> **Work to do**
Starting with the line that contains "Where should I" and going on through the end of the entries, write those lines out again, requests included, but scale every click coordinate in the answers by 2.25, rounding to whole numbers with halves going up. Leave the pictures out, and give only those lines.

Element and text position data
+++++

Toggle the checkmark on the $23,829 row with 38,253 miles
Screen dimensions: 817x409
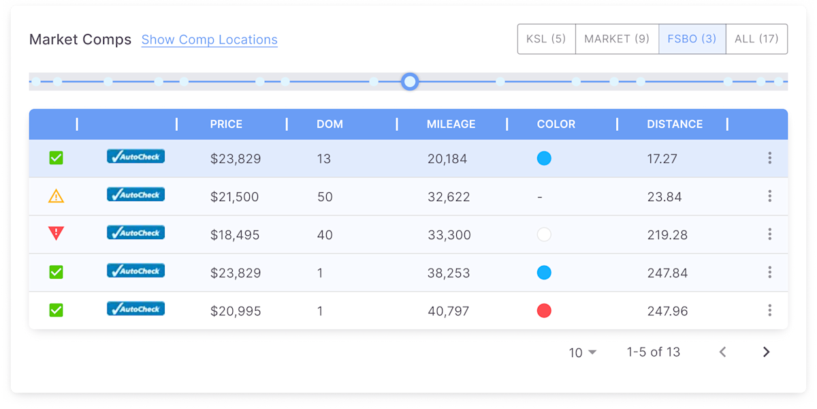click(57, 271)
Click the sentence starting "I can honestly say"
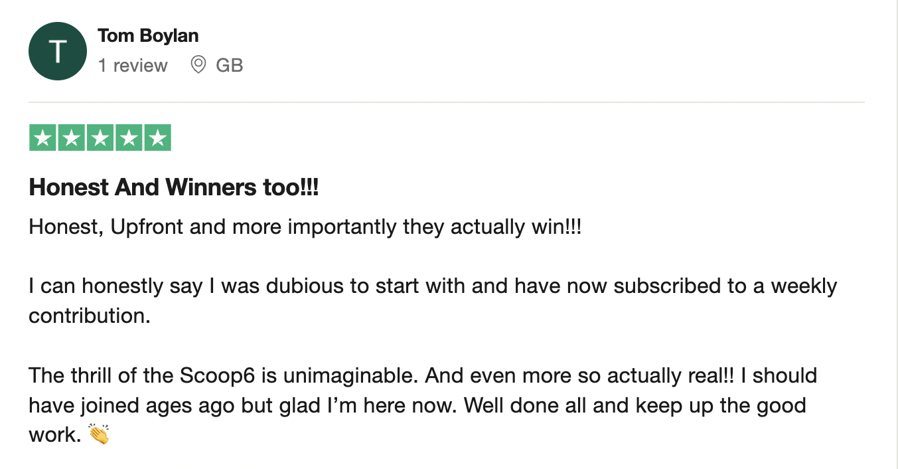This screenshot has width=898, height=469. pyautogui.click(x=431, y=286)
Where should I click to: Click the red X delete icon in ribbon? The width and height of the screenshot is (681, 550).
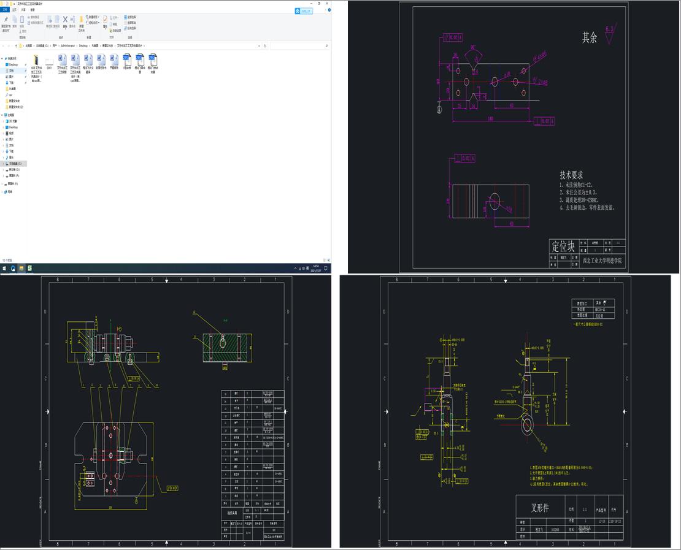click(65, 20)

+++++

> **Complete answer**
Where should I click to: Click the red X delete icon in ribbon? The width and height of the screenshot is (681, 550).
click(146, 45)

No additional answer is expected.